>> BEGIN TEXT SECTION

Can my wife legally force my to sell the house we lived in and split the money?

03/26/2007 - Divorce - State: TX #2189

Full Question:

My ex-wife and I purchased a house 20 years ago before becoming legally married. We lived together for 10 years before getting married. We were married for 3 years and my wife told me she wanted a divorce and asked me to leave. I moved out and rented a apartment. Six months later she told me she did not want the house and was moving and if I wanted it I had better make the payments. She deserted the house taking everything including the light bulbs. This happened in the year 2000. I lived in the house for 6 years before getting a uncontested divorce. My ex-wife told me she wanted nothing and we signed the divorce papers with no arguments and nothing in writing. I have been married again for 4 months and my ex-wife called and said that she wants me to sell the house and divide the money 50/50. Does she have legal grounds? Nothing is mentioned in the divorce papers about the house or any personal property.

Answer:

In Texas, upon divorce the court's function is to enter a "just and right division" of the parties' property. There is no set formula or calculation for doing such. The court is limited generally by the type of property involved, it classification as to the nature of the property, and what the judge determines is a just and fair division.

>> END TEXT SECTION
>> BEGIN RECORDS SUPPLIED

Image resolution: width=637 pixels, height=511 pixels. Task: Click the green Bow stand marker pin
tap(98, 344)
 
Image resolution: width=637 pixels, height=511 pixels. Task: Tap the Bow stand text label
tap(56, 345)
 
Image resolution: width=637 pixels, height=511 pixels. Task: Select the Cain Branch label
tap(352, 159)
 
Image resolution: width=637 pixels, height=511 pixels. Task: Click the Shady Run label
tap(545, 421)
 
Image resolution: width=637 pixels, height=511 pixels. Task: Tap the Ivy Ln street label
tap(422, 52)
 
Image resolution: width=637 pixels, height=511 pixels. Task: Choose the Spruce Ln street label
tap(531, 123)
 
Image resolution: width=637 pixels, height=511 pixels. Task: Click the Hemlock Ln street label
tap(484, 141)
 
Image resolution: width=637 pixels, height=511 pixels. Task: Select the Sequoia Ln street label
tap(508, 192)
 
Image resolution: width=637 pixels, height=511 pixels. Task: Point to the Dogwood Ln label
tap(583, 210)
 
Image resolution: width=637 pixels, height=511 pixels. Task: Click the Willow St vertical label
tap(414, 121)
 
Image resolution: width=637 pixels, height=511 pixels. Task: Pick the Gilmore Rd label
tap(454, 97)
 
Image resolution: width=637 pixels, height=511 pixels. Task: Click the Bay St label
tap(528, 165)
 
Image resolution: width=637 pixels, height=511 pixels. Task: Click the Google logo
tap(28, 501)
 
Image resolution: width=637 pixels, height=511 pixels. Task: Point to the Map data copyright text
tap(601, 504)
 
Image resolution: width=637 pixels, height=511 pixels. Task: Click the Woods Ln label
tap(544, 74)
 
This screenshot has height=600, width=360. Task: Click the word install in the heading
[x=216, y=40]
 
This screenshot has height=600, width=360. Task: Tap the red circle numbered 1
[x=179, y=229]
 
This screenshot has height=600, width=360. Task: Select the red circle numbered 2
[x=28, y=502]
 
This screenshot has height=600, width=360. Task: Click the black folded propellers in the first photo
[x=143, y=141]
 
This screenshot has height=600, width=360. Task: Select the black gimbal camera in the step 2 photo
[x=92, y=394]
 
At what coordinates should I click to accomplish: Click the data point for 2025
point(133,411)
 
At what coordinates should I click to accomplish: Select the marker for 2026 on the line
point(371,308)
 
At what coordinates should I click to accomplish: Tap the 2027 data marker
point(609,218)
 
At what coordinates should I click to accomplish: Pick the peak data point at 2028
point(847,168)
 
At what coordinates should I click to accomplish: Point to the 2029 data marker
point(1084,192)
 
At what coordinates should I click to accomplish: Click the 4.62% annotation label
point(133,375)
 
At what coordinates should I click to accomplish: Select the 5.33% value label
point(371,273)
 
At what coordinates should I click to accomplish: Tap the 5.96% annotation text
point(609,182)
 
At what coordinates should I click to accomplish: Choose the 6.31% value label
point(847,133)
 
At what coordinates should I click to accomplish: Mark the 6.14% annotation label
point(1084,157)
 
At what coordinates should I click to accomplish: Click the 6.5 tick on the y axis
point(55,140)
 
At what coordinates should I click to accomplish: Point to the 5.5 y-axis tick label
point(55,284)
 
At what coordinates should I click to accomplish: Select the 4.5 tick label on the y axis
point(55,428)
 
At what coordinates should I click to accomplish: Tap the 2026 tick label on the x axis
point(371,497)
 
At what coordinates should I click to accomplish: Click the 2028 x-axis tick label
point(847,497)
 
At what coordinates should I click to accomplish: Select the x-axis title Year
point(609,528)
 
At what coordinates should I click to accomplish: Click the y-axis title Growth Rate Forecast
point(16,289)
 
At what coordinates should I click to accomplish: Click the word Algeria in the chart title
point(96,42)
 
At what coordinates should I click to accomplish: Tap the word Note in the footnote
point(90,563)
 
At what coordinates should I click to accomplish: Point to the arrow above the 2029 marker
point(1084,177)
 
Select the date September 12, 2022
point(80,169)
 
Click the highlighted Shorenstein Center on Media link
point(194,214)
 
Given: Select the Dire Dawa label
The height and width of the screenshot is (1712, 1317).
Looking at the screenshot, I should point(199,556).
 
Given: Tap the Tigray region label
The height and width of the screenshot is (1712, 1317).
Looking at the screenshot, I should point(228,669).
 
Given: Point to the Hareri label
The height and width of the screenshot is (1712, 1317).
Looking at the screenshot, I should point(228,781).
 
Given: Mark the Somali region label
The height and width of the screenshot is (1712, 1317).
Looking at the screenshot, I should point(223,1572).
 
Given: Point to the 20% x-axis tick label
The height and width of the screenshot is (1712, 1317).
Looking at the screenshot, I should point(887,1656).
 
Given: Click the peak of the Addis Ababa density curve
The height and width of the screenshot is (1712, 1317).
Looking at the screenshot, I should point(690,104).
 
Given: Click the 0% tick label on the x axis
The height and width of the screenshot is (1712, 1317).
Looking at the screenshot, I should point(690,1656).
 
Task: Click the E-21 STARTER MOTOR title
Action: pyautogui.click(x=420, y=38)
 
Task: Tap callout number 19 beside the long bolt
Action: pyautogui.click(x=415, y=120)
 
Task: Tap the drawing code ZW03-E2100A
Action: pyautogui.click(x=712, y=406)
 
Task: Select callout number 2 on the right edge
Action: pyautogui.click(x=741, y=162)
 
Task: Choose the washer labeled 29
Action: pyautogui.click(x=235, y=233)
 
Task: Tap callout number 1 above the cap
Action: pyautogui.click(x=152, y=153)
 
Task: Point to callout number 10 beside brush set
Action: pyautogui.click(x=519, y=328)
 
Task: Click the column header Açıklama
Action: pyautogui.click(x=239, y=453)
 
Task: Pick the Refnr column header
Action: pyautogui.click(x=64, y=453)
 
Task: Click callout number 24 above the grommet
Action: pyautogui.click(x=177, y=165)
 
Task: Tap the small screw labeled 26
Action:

>> END RECORDS SUPPLIED

== THINGS TO DO ==
- a) Identify every line in the rows that contains the string "Action", matching case exactly, and copy each such line in full.
- b) Finish out the next part of the text on splitting a house after a Texas divorce, picking up after its final sentence.

== ANSWERS BY TASK ==
- a)
Action: pyautogui.click(x=420, y=38)
Action: pyautogui.click(x=415, y=120)
Action: pyautogui.click(x=712, y=406)
Action: pyautogui.click(x=741, y=162)
Action: pyautogui.click(x=235, y=233)
Action: pyautogui.click(x=152, y=153)
Action: pyautogui.click(x=519, y=328)
Action: pyautogui.click(x=239, y=453)
Action: pyautogui.click(x=64, y=453)
Action: pyautogui.click(x=177, y=165)
Action:

- b)
The classification of the property is divided into two basic types. These are named: "separate property" and "community property." The court may never divide separate property, but must award it to the person who proves the property is his or her separate property. However, the court may consider the amount, extent and nature of each of the parties' separate property in dividing the parties' community property ( -- among other things such as fault in the breakup of the marriage, and the relative earning abilities of the parties to name but two).

Separate property is defined as: (1) property owned prior to the time of the marriage; or, (2) property acquired at anytime by gift or inheritance; or, (3) recoveries for personal injuries sustained at anytime (but lost wages which are recovered which would have been earned during the marriage are community property); or, (4) property exchanged for any property defined by nos. 1,2 or 3 above. Number one above is relatively easily understood. If you owned something prior to the marriage, it is your separate property. This will not help you much since you and your ex-wife bought the property jointly before you were married.

Number two is also relatively easily understood. If someone gave you something as a gift, or if you inherited anything during the time of the marriage, it is your separate property.

Number three is somewhat more complicated. Recoveries for personal injuries sustained at anytime are considered separate property of the person who sustained the personal injuries. However, any recovery of wages (salaries, hourly wages, bonuses, etc.) which would have been earned during the time of the marriage is considered community property and subject to division upon divorce since this is money which would have been community property.

Community property is everything which is not "separate property." Regardless of whose name may be on the title, deed, insurance policy, share of stock or bank account -- to name but only a few things of property -- it is presumed community property and, unless this presumption is disproved by the other spouse, the property will be divided upon divorce.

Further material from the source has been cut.